Or perhaps my life is stretched on the line between the sun and the shade, such lines being hard and bright and few in the scorching summer; in the winter, might it be the same line, only going the other way, trying to catch some of those warming rays? Surprisingly, there is life to be found in fog. I open my eyes and open them again (the recipe for doing magic from I don’t remember which book) and step into the refreshing unknown, feeling more hopeful for it, because surely somewhere in all this invisibility there must be an untapped source of life for me.

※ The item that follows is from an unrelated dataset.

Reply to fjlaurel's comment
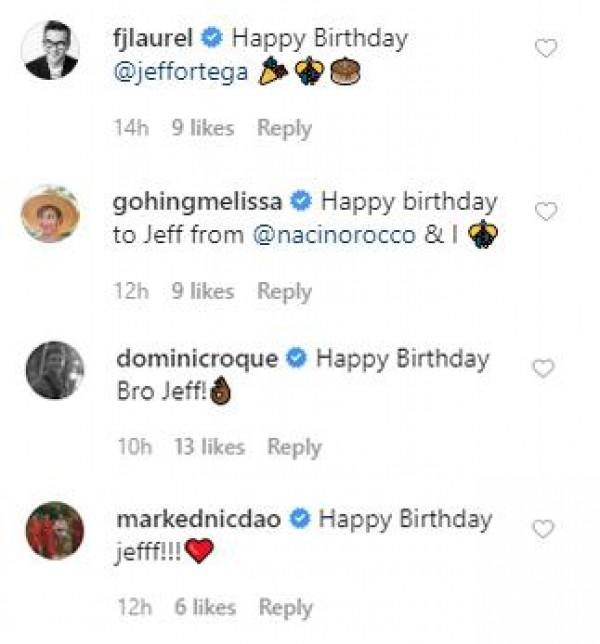click(284, 128)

My search continues on paper pages, handwriting crooked, atrophied in all these clickety-type years (I type faster than I write, but with more mistakes), hand surprised, following the pen-nib like a child follows its parent or teacher. Of course, my life could be between any two book pages, so I read feverishly, rifling through page after page on the bus, at night, at work, and there may be some life in my prided ability to read walking without ever hitting a lamppost.
Music has life, naturally, but keeps it mostly in the back room: the worried scattered notes of brass tucked behind a Klezmatics record, the bass weighing down Regina Spector’s high pitch, the sound of a singer taking a breath, the sudden hush between two songs when you look up and hear birds singing or buses rushing down the street or someone’s very good answer to who knows what question. There’s more life in humming than in singing proper sometimes, or singing in a group, melting into others’ voices, unsure whether the tune that is pouring into my throat is arriving from them or from within me.
Some of my life is stored securely in language: there will never be a shortage of life in the rivulets of English vocabulary, the delicate humor of verbs nouning and nouns verbed. Syntax is full of life and even puns are rife with it, or maybe rather the satisfaction of recognizing one. Synonyms and alliteration have me resuscitated, rejuvenated, revitalized, and alive anew.
The search for life is best done alone, in the privacy of my own mind, because being with other people is fueled with this scarce and valuable resource and demands much of it. Animals, however, have plenty of life and are usually willing to share, so working or playing with them helps in the struggle to refill the ever-emptying tank.
After a few days of such searching, hunting, scavenging for life and liveliness, I am ready to continue. I know, however, that this will not last forever, not even for long, and soon it will be time to search again.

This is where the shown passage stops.